(Assignment):
Nothing but the lines from the one containing "Click the vertical" through the end of the data should be output, each reproduced exactly.

(Stored records):
---

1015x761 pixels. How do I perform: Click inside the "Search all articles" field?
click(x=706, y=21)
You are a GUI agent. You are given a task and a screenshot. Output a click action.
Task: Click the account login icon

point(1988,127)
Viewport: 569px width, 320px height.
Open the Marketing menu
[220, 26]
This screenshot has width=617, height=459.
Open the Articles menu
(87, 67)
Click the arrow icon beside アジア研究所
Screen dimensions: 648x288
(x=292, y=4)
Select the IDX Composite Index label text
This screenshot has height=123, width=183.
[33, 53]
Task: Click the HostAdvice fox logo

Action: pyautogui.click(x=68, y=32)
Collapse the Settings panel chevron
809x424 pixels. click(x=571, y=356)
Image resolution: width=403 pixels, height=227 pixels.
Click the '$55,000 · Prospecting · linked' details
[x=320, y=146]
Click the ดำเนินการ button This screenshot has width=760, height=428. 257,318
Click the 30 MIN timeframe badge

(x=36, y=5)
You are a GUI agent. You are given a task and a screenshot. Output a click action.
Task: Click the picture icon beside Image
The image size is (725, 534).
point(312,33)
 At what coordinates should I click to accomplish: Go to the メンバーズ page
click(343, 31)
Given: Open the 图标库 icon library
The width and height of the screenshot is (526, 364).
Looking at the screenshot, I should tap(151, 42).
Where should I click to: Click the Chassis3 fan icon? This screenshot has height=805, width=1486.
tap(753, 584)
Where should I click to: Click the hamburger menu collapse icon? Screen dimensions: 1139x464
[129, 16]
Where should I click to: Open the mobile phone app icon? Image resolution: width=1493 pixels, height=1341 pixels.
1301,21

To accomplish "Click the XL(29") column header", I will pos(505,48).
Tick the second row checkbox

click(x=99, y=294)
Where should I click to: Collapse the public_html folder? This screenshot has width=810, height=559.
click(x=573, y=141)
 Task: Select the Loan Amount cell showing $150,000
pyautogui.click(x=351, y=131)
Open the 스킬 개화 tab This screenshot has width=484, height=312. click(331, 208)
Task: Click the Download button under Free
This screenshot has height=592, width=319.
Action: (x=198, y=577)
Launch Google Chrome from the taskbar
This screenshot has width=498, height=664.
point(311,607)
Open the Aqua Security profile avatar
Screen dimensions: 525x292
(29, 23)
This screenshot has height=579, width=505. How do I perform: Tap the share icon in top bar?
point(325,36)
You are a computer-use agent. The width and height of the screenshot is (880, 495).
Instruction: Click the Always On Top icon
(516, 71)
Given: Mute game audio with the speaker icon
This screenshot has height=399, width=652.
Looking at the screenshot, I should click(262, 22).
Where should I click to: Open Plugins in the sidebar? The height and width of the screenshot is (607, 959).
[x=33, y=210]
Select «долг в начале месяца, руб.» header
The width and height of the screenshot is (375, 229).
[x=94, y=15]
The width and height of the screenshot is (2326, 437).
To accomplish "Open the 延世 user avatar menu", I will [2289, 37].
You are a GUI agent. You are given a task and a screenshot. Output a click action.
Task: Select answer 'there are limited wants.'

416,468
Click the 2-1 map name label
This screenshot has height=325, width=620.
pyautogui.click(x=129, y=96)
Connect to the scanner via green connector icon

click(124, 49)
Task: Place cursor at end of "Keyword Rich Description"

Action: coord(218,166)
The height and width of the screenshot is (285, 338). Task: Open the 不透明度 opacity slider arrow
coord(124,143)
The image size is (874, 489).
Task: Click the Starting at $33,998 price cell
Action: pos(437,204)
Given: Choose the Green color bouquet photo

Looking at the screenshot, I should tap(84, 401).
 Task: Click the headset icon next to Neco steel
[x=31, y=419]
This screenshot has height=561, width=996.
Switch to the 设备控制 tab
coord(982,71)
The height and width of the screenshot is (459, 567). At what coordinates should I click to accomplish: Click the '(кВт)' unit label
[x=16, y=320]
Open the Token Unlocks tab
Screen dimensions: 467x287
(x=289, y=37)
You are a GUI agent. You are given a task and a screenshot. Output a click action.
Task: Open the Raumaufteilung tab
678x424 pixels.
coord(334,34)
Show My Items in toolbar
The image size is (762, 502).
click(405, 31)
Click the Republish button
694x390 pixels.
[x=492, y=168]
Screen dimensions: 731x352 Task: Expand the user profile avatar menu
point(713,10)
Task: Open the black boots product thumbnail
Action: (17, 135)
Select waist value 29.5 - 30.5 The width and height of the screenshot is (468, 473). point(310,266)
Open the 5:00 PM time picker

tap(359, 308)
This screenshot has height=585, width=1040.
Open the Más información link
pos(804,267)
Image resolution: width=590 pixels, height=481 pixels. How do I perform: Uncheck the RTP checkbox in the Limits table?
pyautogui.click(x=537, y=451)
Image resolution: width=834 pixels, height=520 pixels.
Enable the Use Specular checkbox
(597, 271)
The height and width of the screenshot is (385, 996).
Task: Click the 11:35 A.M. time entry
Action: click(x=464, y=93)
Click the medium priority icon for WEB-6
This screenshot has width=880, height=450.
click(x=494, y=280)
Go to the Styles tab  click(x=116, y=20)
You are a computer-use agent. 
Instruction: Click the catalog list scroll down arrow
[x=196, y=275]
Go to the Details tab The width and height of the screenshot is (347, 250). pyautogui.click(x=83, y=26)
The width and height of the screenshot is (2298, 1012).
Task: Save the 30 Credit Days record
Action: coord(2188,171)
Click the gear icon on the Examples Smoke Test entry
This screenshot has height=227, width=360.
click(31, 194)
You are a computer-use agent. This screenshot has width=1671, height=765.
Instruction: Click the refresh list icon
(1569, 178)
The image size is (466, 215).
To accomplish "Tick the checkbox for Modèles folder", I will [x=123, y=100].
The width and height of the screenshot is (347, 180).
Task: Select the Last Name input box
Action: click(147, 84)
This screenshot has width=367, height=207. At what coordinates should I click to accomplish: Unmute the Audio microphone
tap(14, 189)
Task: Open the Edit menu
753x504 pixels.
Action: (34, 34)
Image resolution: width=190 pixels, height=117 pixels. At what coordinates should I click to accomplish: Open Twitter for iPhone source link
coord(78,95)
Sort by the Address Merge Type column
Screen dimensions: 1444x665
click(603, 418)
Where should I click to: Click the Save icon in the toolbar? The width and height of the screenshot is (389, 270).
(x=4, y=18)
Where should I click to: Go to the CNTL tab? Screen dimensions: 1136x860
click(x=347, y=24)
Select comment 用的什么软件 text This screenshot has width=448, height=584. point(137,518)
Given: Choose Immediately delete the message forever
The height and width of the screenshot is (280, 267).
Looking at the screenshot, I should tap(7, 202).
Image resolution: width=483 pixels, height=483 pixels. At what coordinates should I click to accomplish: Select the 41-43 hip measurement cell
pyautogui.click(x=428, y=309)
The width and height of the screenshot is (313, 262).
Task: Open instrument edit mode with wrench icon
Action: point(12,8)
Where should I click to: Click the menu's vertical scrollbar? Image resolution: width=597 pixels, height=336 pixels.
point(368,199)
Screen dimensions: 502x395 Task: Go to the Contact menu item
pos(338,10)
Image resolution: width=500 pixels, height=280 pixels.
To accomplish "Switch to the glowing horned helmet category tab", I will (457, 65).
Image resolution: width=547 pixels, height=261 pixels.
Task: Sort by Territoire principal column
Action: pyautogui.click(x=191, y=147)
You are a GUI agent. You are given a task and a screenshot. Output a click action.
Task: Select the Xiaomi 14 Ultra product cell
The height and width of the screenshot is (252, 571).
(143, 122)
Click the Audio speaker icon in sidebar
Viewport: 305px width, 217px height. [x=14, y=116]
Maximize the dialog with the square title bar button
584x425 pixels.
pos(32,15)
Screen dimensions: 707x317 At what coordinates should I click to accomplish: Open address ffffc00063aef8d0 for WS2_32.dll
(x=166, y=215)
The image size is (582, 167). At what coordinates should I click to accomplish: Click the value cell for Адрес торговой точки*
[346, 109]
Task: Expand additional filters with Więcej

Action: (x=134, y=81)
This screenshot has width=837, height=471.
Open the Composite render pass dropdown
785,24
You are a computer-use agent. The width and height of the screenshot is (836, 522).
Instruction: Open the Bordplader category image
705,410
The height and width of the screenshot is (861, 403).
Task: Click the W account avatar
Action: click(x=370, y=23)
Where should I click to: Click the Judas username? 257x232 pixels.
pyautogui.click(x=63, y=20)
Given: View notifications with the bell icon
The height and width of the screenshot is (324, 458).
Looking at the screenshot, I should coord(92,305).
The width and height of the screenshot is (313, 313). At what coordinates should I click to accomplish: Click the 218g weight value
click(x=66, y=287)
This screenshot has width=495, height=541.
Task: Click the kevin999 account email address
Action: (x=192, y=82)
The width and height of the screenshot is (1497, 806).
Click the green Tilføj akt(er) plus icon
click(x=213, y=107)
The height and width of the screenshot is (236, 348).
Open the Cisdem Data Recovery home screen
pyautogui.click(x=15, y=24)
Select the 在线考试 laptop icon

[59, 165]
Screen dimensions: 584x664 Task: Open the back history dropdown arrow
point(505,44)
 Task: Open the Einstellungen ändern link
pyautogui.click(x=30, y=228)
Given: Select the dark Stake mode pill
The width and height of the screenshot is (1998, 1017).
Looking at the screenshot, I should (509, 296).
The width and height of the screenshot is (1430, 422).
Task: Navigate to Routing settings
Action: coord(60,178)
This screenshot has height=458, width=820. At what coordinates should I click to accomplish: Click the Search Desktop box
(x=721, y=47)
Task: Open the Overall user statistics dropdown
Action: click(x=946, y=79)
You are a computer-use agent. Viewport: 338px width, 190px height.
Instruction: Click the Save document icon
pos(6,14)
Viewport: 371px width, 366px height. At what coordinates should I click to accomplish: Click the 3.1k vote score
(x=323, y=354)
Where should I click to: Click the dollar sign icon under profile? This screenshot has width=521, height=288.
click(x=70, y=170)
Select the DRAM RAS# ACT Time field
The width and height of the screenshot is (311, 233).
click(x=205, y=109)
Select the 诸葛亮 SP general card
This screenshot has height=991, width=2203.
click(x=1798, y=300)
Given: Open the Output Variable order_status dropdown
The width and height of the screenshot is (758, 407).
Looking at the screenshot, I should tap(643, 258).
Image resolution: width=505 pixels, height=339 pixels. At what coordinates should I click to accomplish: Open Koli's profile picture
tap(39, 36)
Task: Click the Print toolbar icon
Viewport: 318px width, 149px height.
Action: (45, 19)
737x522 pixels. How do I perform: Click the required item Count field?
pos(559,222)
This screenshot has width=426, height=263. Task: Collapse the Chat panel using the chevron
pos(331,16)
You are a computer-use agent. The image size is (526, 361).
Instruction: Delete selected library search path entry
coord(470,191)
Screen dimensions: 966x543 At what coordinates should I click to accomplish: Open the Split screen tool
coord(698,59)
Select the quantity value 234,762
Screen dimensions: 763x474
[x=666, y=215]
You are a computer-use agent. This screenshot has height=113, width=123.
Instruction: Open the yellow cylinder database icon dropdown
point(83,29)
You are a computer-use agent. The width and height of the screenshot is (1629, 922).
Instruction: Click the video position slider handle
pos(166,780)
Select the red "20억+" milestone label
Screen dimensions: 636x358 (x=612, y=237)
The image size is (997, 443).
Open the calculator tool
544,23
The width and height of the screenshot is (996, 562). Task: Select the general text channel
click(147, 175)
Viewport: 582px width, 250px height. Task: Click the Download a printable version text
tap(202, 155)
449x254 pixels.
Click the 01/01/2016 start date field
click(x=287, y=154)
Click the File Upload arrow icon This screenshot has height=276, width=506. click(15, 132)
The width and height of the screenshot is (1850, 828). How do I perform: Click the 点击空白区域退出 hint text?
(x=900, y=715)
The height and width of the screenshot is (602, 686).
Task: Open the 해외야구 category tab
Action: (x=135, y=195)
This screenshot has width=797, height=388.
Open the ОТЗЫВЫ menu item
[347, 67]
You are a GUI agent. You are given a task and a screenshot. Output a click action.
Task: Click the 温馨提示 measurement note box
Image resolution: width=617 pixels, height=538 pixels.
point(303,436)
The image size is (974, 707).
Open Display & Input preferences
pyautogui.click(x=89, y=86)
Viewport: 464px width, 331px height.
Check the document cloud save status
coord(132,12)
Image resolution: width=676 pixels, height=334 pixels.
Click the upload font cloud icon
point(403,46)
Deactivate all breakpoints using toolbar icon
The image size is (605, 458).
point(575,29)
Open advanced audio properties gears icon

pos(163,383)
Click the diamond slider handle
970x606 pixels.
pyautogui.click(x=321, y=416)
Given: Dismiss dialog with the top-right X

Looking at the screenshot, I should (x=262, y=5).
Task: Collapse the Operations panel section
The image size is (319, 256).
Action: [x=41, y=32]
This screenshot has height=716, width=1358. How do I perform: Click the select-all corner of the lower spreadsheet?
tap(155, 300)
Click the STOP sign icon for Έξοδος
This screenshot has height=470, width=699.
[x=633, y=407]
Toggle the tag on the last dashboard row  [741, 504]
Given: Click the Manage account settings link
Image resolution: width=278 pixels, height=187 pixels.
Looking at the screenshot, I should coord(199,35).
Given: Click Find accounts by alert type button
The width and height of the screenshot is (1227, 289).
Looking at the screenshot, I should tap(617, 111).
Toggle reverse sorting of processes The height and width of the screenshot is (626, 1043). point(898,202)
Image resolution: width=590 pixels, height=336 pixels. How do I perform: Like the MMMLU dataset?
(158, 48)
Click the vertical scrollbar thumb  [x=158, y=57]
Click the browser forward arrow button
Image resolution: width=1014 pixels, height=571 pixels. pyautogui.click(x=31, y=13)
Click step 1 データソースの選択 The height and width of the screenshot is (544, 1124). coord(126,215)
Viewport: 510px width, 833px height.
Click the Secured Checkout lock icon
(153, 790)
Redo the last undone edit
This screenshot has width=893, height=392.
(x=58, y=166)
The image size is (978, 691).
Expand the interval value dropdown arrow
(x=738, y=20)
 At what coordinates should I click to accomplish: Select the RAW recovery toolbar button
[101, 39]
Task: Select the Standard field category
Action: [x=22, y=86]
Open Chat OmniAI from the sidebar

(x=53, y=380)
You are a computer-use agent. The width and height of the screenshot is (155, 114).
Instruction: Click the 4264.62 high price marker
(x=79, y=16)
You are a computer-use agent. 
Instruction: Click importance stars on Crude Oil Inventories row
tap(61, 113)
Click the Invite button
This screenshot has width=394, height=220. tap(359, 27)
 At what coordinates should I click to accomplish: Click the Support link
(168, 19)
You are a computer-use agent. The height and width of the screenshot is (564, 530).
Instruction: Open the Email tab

---

(Task answer):
Click the vertical scrollbar thumb  [x=158, y=57]
Click the browser forward arrow button
Image resolution: width=1014 pixels, height=571 pixels. pyautogui.click(x=31, y=13)
Click step 1 データソースの選択 The height and width of the screenshot is (544, 1124). coord(126,215)
Viewport: 510px width, 833px height.
Click the Secured Checkout lock icon
(153, 790)
Redo the last undone edit
This screenshot has width=893, height=392.
(x=58, y=166)
The image size is (978, 691).
Expand the interval value dropdown arrow
(x=738, y=20)
 At what coordinates should I click to accomplish: Select the RAW recovery toolbar button
[101, 39]
Task: Select the Standard field category
Action: [x=22, y=86]
Open Chat OmniAI from the sidebar

(x=53, y=380)
You are a computer-use agent. The width and height of the screenshot is (155, 114).
Instruction: Click the 4264.62 high price marker
(x=79, y=16)
You are a computer-use agent. 
Instruction: Click importance stars on Crude Oil Inventories row
tap(61, 113)
Click the Invite button
This screenshot has width=394, height=220. tap(359, 27)
 At what coordinates should I click to accomplish: Click the Support link
(168, 19)
You are a computer-use agent. The height and width of the screenshot is (564, 530).
Instruction: Open the Email tab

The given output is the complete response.